Top ten games of 2016
Rhythm is not strictly a phenomenon of sound.
Built by a development team of just two designers, Overcooked squeezes a lot of juice from its simple premise, and it’s one of the most delightful, most unabashedly fun games of 2016. Expect yelling, stress, surprises, and your virtual kitchen to catch fire when someone accidentally forgets to take a meat patty off the stove. The challenge comes in getting up to four people in the same room (there’s no online multiplayer) to coordinate their movements in a way that doesn’t end up looking like a complete train wreck. The idea is straightforward enough: Customers order dishes and all the cooks in the kitchen - that is, you and whomever you recruit to join - work together to make those dishes. Joining classics such as Nidhogg, Monaco, Samurai Gunn, and Towerfall was the chaotic culinary high jinks of Overcooked.

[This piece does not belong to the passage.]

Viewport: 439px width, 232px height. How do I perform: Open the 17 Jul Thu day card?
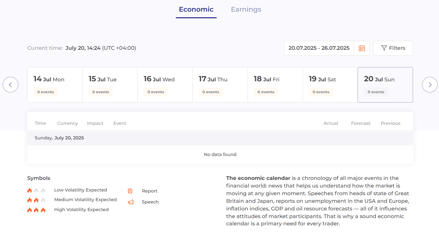[220, 85]
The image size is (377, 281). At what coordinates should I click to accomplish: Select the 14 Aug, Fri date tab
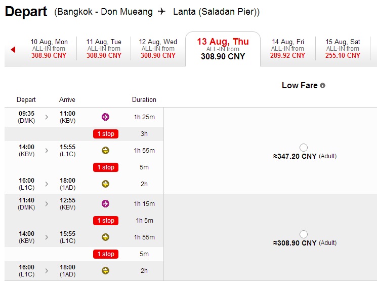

While the past decade of multiplayer games has looked like one long march toward online play, a steady stream of new gems have aimed to re-create the magic of local multiplayer. Overcooked (PlayStation 4, Xbox One, Windows) Here are the ten games that helped expand the limits of their respective genres in a year when so many were striving toward the same goal.ġ0. On the other end of the spectrum, big-budget productions demonstrated a new willingness to experiment with modes of storytelling and interactivity. Titles that might have previously been ignored for their “indie” status were given the opportunity to shine in the mainstream, whether through viral appeal, or through production value driven by years of effort in newly accessible game-development platforms. That has made this an uncannily good year for video games across numerous genres. It may be easy to subsist on Overwatch alone, but anyone can set aside a couple of hours to play through Firewatch.
Whether you’re a die-hard follower of big-budget blockbuster games, an e-sports enthusiast, or an indie game aficionado, 2016 had a tendency to widen the gaps that separate different play experiences, as game genres forged out on their own in an attempt to work out what they do best.